Comment les êtres vivants se défendent-ils pour survivre ? Ce documentaire captivant, produit de manière indépendante par Vincent Verzat, explore les stratégies incroyables des plantes, animaux et micro-organismes : mimétisme, venins, armures naturelles ou défenses immunitaires. Grâce à des images époustouflantes et une narration claire, il rend la science accessible à tous.

Financé par le public, le film a séduit 40 000 spectateurs en salles avant d’être offert gratuitement en ligne sur la chaîne Youtube Partager c’est sympa. Une aventure humaine et scientifique, preuve qu’on peut créer et partager autrement.

À voir pour s’émerveiller devant l’ingéniosité du vivant !

Sortie au musée de la Chouannerie

Le musée de la Chouannerie est situé à Plouharnel, à l’entrée de la presqu’île de Quiberon. Il occupe un ancien bunker allemand de la Seconde Guerre mondiale, construit en 1942. Ce bâtiment abritait autrefois l’infirmerie de la batterie du Bégo, dont les canons, d’une portée de 40 km, protégeaient la base sous-marine de Lorient. Cette batterie faisait partie du célèbre « mur de l’Atlantique ».

Le musée retrace l’histoire de la chouannerie, mouvement de résistance royaliste né pendant la Révolution française. Il couvre les régions de Vendée, Bretagne, Normandie, Maine et Anjou, de 1789 (début de la Révolution) à 1815 (Restauration de Louis XVIII, frère de Louis XVI, sur le trône de France).

Saviez-vous que certains chefs chouans ont combattu, aux côtés du marquis de La Fayette, lors de la guerre d’Indépendance américaine ? Leur histoire est si marquée qu’elle attire parfois des touristes américains venus se recueillir sur leurs tombes en France.

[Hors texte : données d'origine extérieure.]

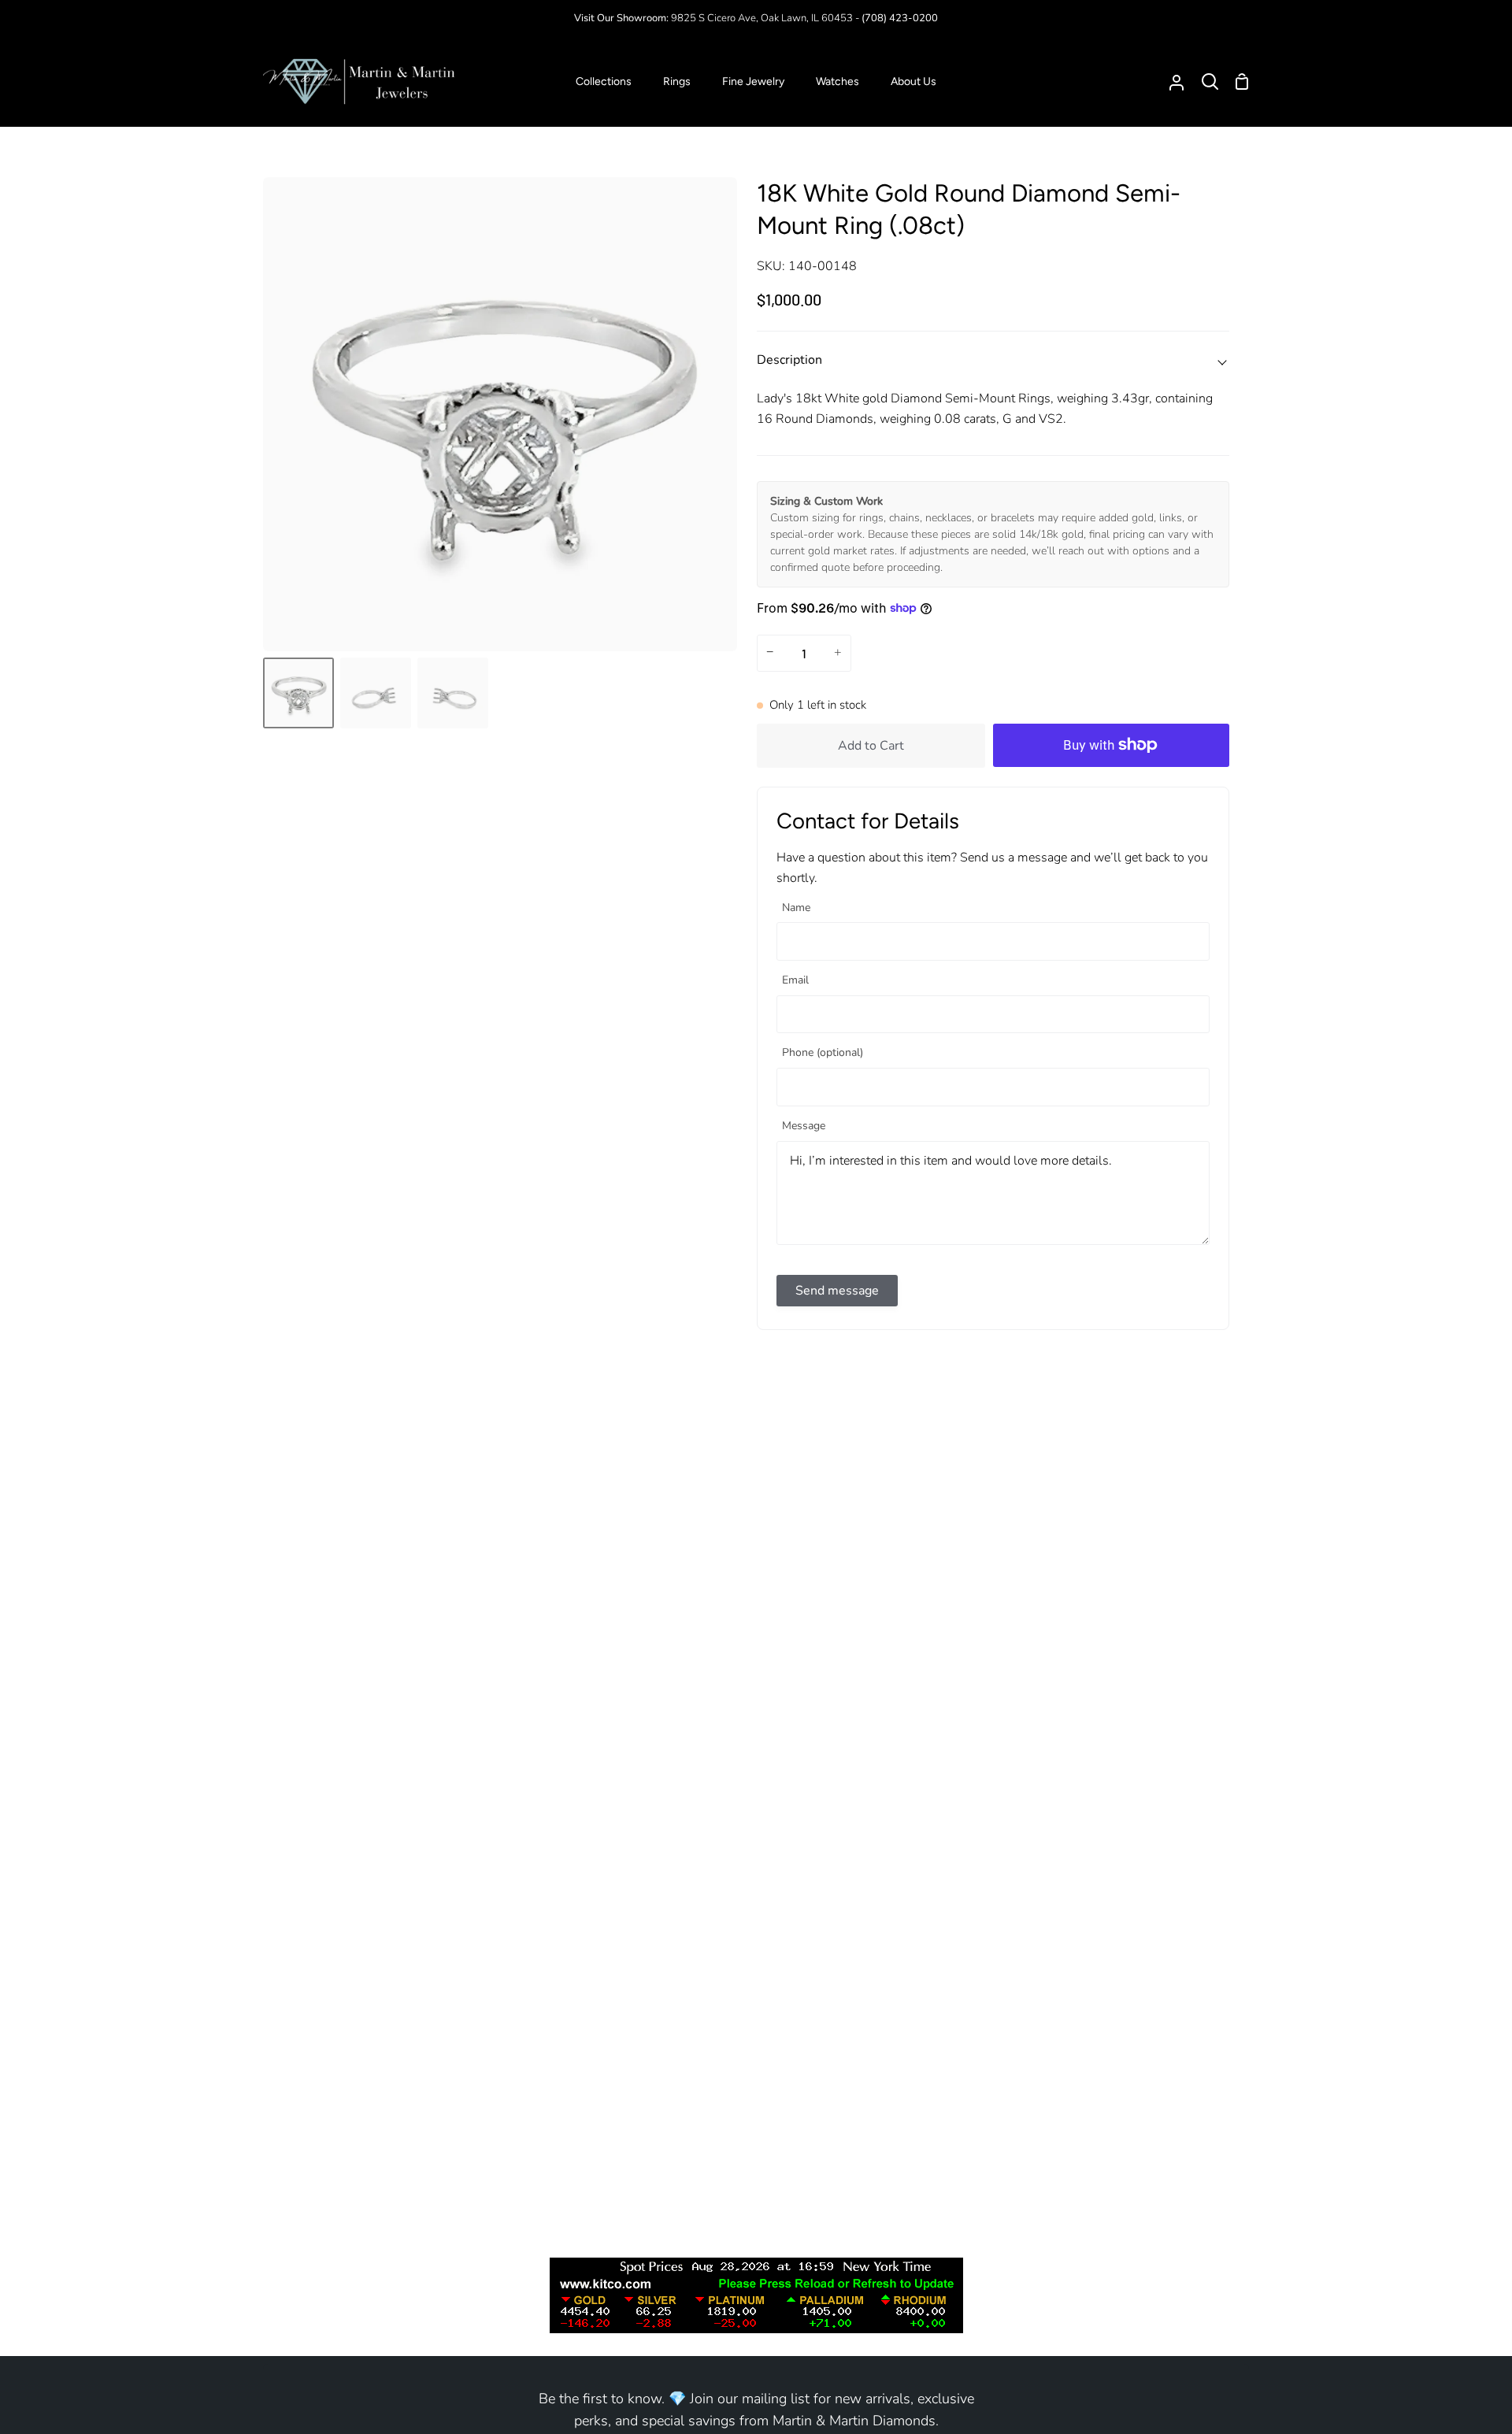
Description (789, 360)
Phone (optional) (822, 1053)
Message (803, 1126)
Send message (837, 1290)
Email (795, 980)
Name (796, 908)
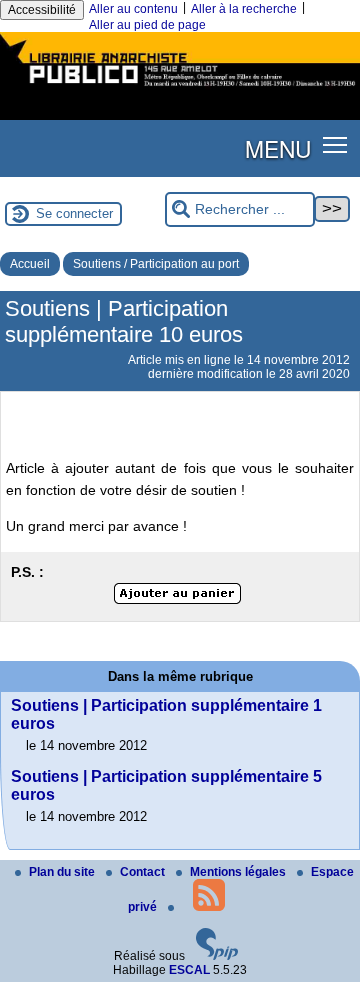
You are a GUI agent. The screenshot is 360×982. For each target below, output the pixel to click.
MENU (278, 148)
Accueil (30, 264)
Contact (144, 872)
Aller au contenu (133, 9)
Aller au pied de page (147, 25)
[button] (335, 144)
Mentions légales (239, 872)
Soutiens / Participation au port (156, 264)
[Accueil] (180, 88)
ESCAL (189, 970)
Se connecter (74, 213)
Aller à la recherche (244, 9)
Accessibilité (42, 10)
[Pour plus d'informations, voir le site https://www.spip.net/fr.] (217, 956)
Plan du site (63, 872)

À travers des vitrines et différentes salles, le musée expose des objets illustrant la vie de figures locales et des événements marquants, comme le débarquement des Émigrés à Quiberon le 27 juin 1795.

Lors de notre visite, une conférencière nous a présenté l’histoire de la chouannerie à l’aide de cartes, de portraits, de livres d’historiens, de DVD et d’anecdotes familiales rapportées par des visiteurs. Elle accueille les groupes à l’entrée et propose des conseils de lecture pour approfondir le sujet.